## Data to process
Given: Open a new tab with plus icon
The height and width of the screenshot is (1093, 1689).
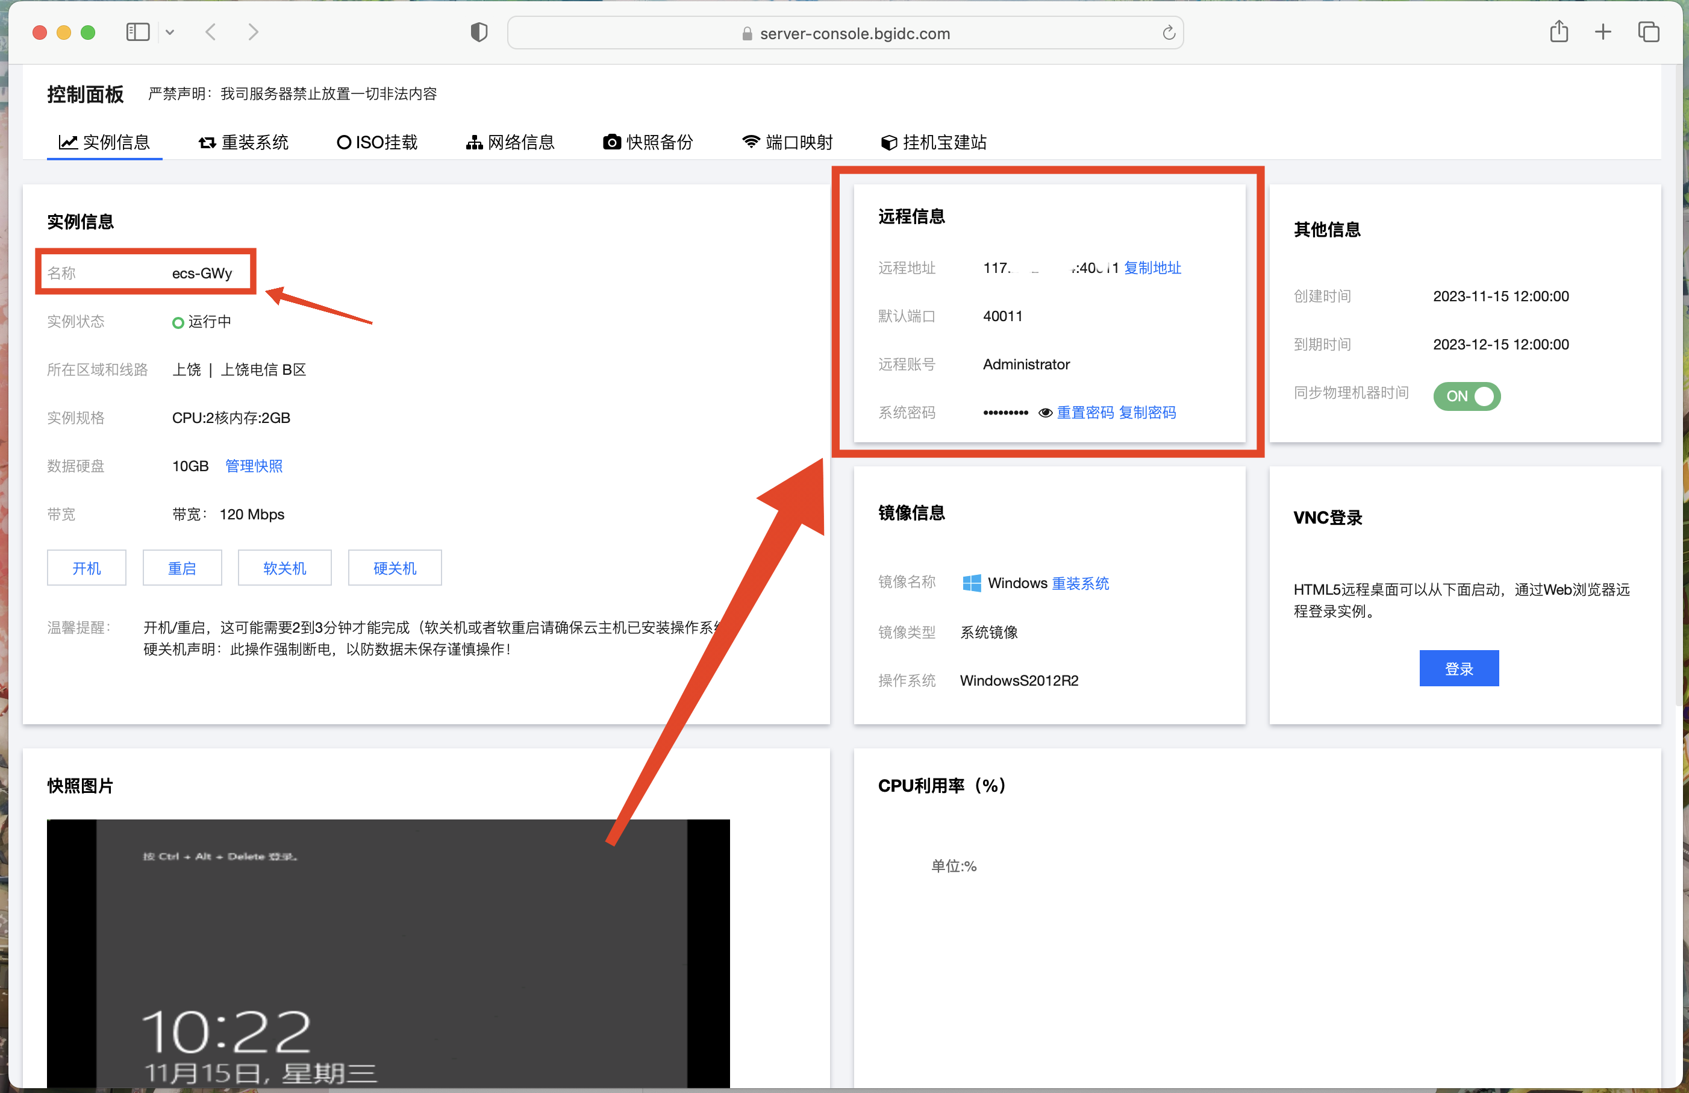Looking at the screenshot, I should (1603, 32).
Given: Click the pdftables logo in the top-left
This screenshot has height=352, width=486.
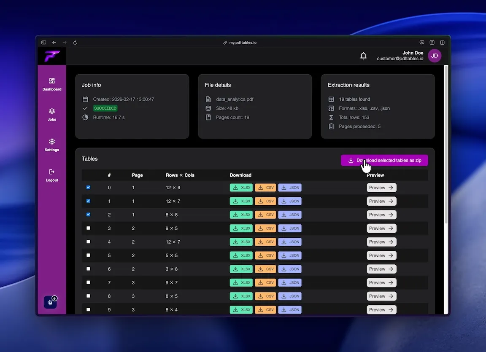Looking at the screenshot, I should pos(51,55).
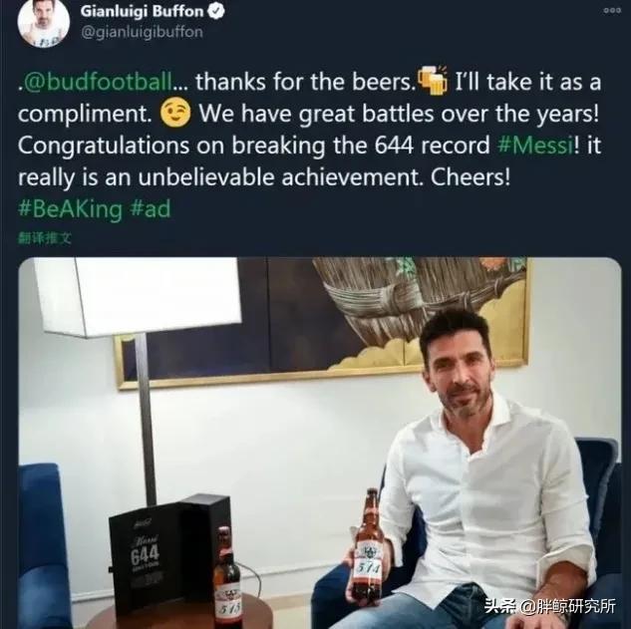Follow the @budfootball mention link
Screen dimensions: 631x629
click(x=98, y=82)
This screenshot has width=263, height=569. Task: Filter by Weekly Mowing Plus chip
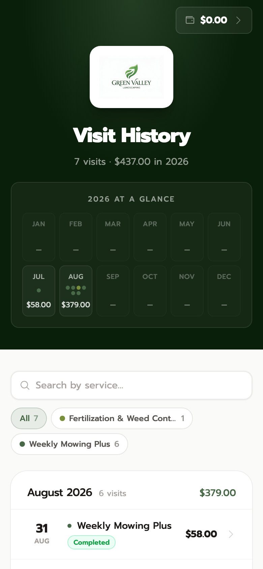click(x=69, y=444)
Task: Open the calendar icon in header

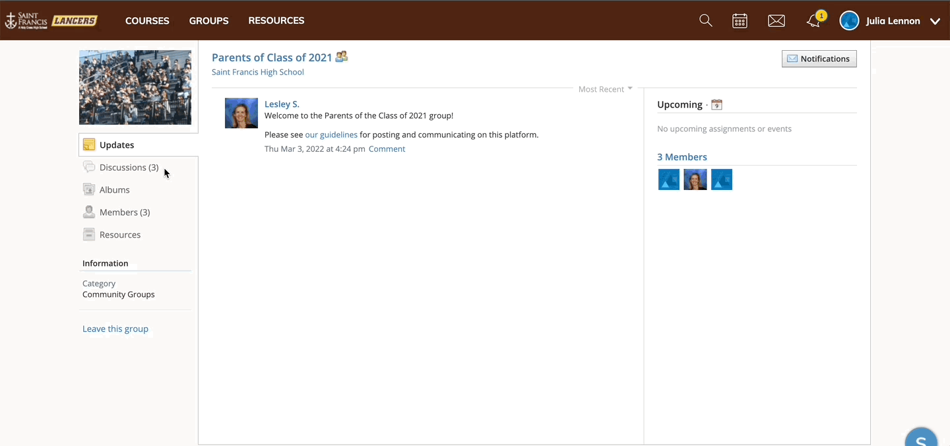Action: [x=740, y=20]
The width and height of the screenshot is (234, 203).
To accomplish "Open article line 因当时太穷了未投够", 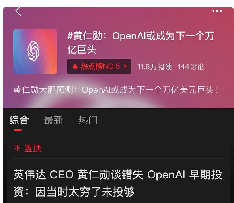I will pos(85,192).
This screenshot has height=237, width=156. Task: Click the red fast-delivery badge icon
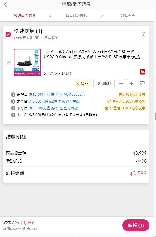(x=142, y=72)
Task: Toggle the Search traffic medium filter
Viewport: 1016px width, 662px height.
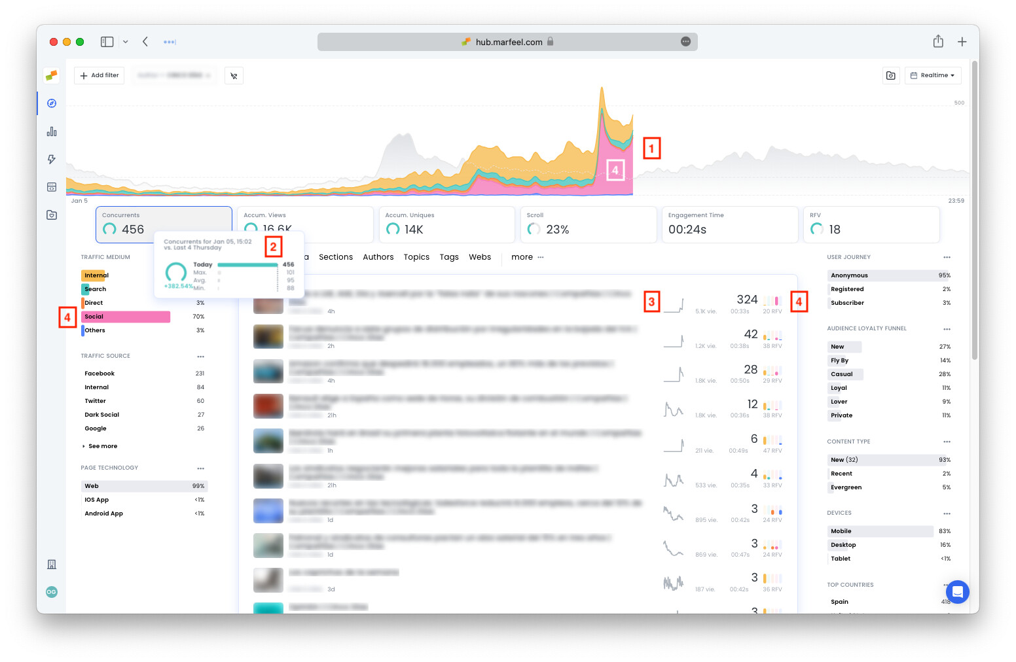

## Task objective
How many lines of the listing above contain the word "This"? Reply with the number alone.

## Full output
3